Microsoft have developed a playable version of Quake 2 that runs on generative AI. The “game” cannot currently run for longer than two minutes, has a very low frame rate, unresponsive controls, and is full of blurry textures. But Microsoft’s artificial intelligensia are proud enough of the prototype that they have made it playable online. Would you like to experience a novel type of anguish? Come with me.
The demo is playable on Microsoft’s Copilot site, where they note that “Copilot may make mistakes”. It operates with keyboard controls only and will prompt you with a pop-up message after two minutes to say that the timed demo is over. You can reload the page to play it again.
“In this real-time tech demo, Copilot dynamically generates gameplay sequences inspired by the classic game Quake II,” reads a blurb on a neighbouring Microsoft website. “Every input you make triggers the next AI-generated moment in the game, almost as if you were playing the original Quake II running on a traditional game engine.”

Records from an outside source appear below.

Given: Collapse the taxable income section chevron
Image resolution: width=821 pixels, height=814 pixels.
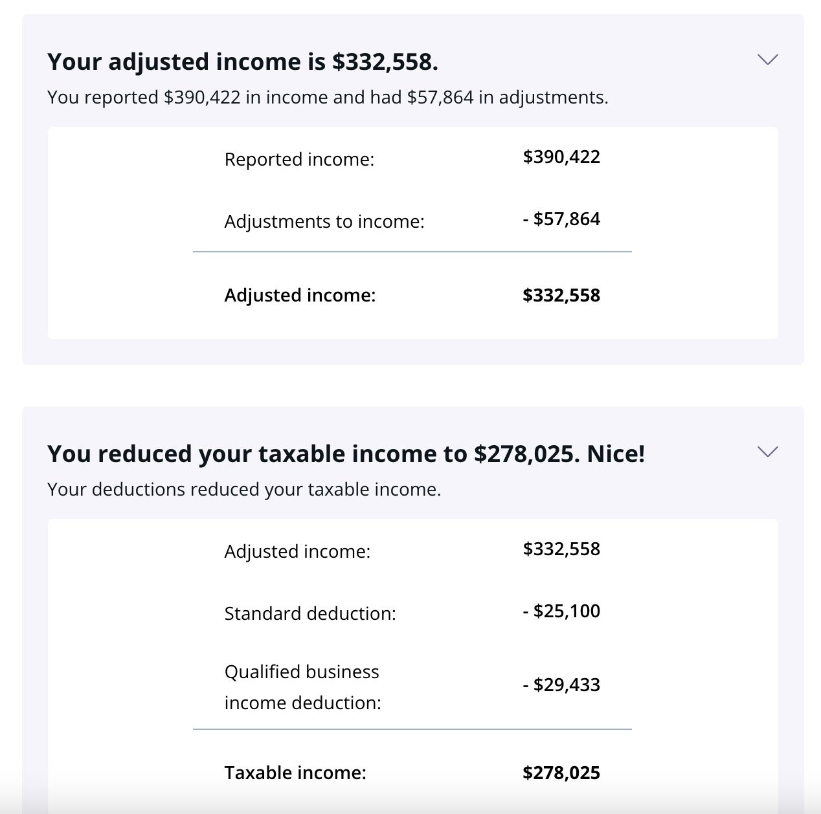Looking at the screenshot, I should (x=767, y=452).
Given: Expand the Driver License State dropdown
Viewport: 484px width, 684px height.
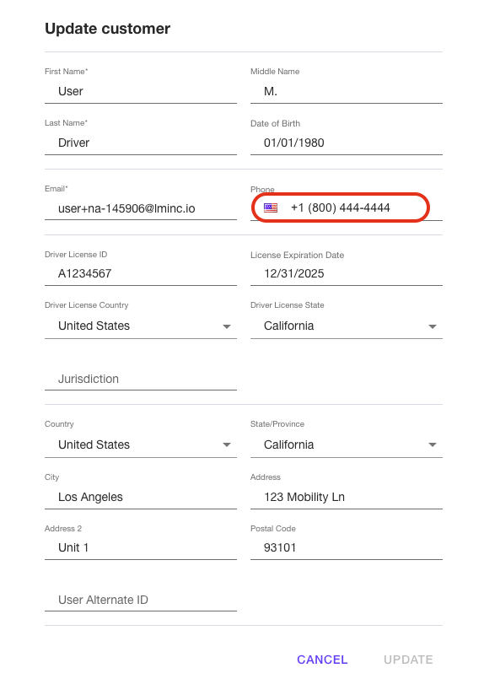Looking at the screenshot, I should tap(347, 326).
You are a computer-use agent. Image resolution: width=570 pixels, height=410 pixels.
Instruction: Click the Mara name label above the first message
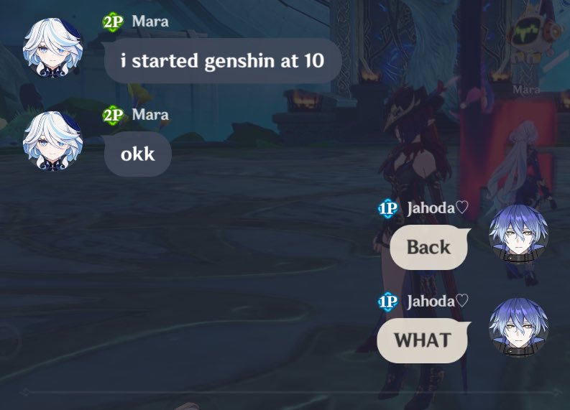(x=150, y=22)
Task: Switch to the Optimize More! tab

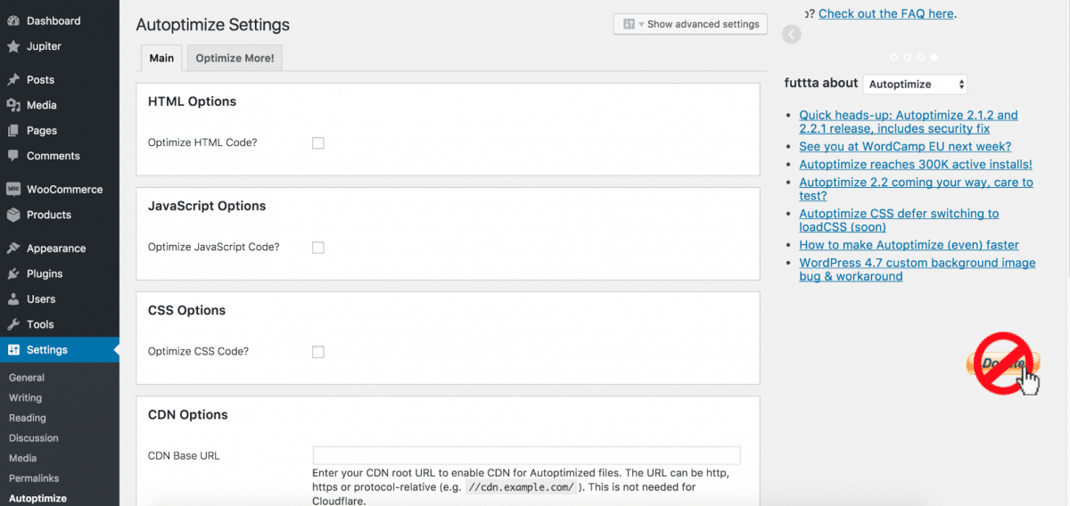Action: point(235,59)
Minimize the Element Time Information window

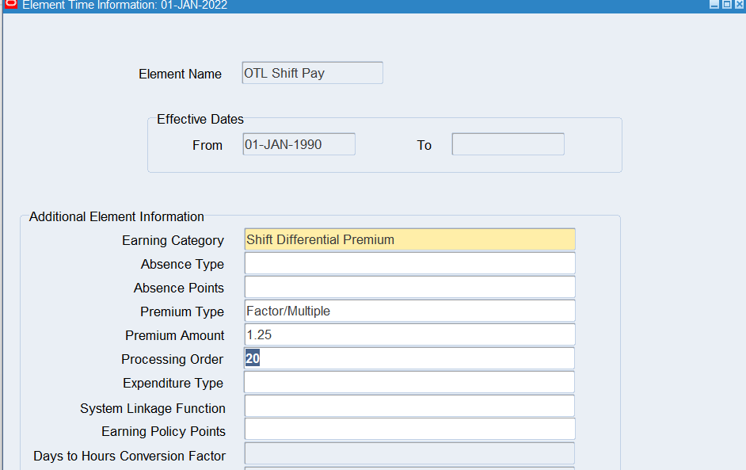pos(714,5)
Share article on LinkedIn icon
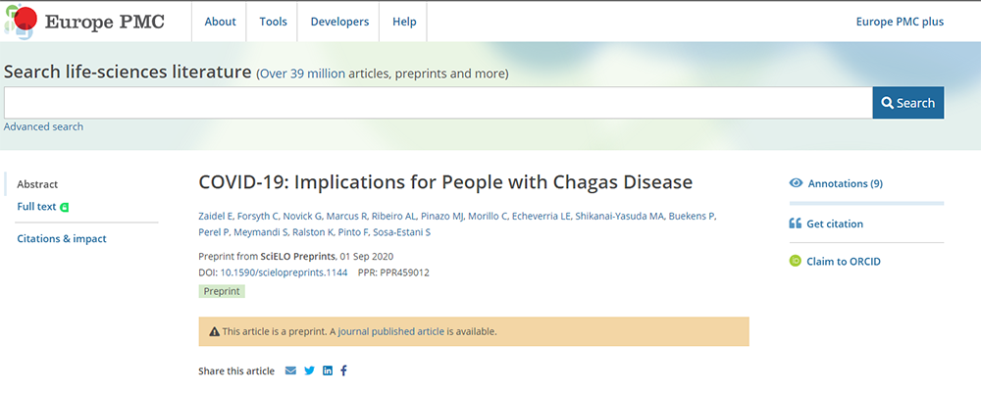Screen dimensions: 981x396 click(328, 371)
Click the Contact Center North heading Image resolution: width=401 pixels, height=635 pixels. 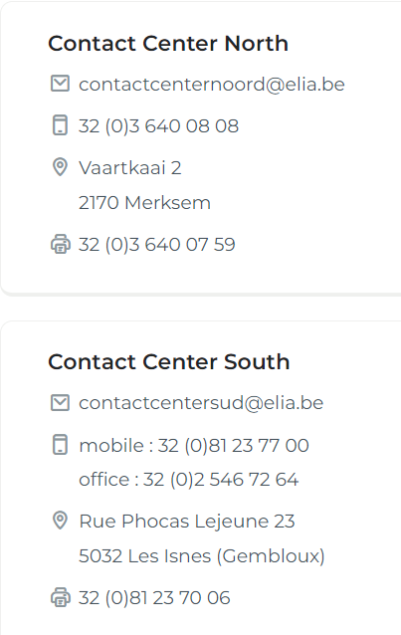(168, 44)
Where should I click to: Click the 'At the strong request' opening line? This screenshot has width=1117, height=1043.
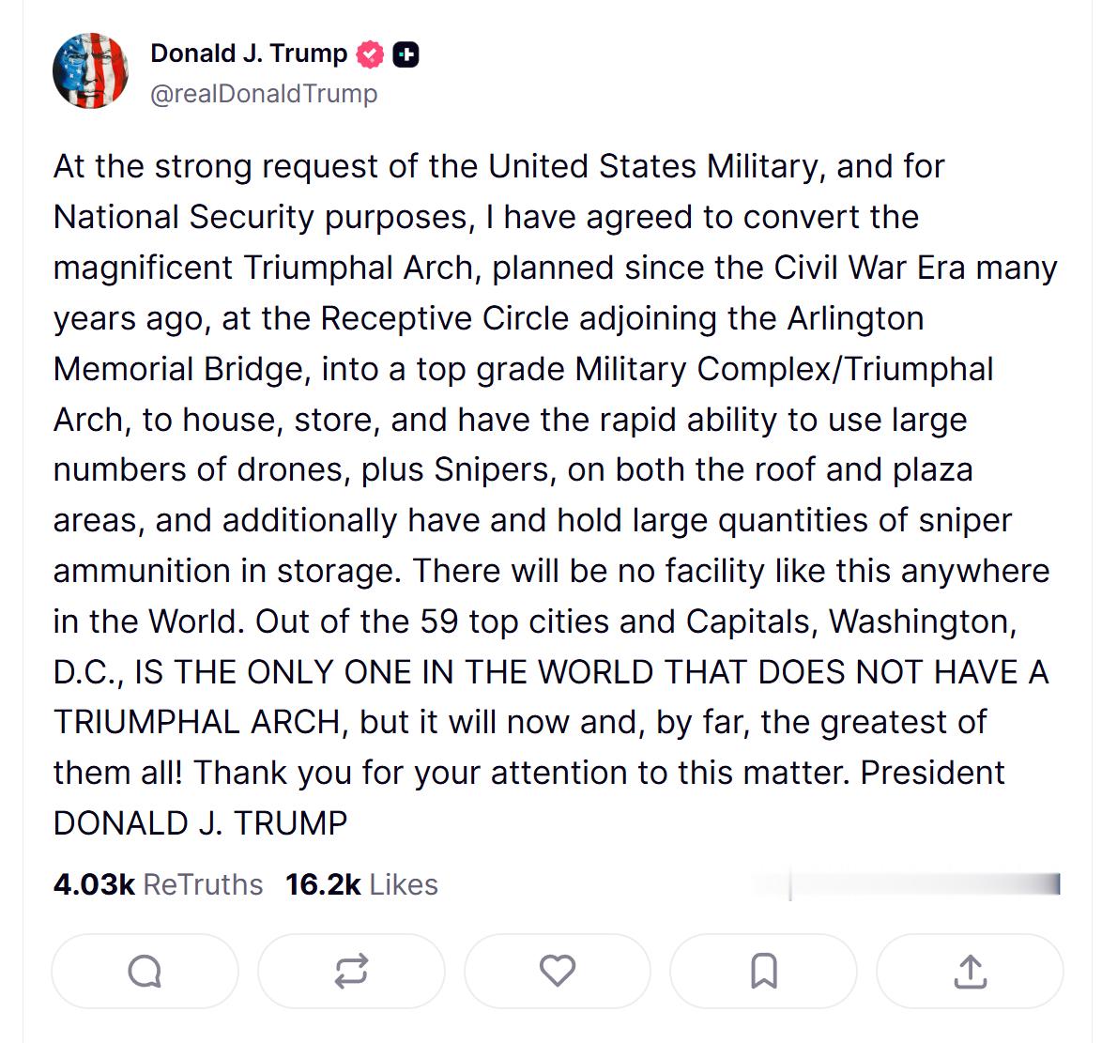tap(498, 167)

What that actually looks and feels like is a lot of staccato strafing through a surreal slosh of not-quite-right 90s shooter levels. Enemies sometimes appear and you must shoot them an unspecified number of times before they die, although will sometimes seem to reanimate. Approaching a wall and then stepping back will result in a trippy reconfiguration of your surroundings. It is like playing a bad dream of Quake. It is like being trapped in the sad nightmares of John Carmack after an intense binge of VR.
If you’d rather just watch it being played, marketing mogul Geoff Keighley tweeted a demonstration of the technology, as our sister site Eurogamer point out. Unsurprisingly, he didn’t get a positive response from his followers, many of whom work in an industry where jobs and livelihoods are threatened by this technology.
The demo is powered by Microsoft’s Muse tech, which is the result of the corporate giant’s research departments fiddling with AI so that it might help with “game ideation”. Modelling an AI on Quake and its sequel makes sense from one perspective, since it is a quintessential shooter with concrete rules for enemy encounters and level design. The fundamental rules of the modern first-person shooter were founded by these games.
Yet as a fan of the long-lived Quake mapping scene, I play this demo and feel something that oscillates between curiosity and disgust, and it’s probably 90 percent the latter. I like it better when the “ideation” is done by people capable of very cool work, who have come together in recent years to create a legit Quake renaissance.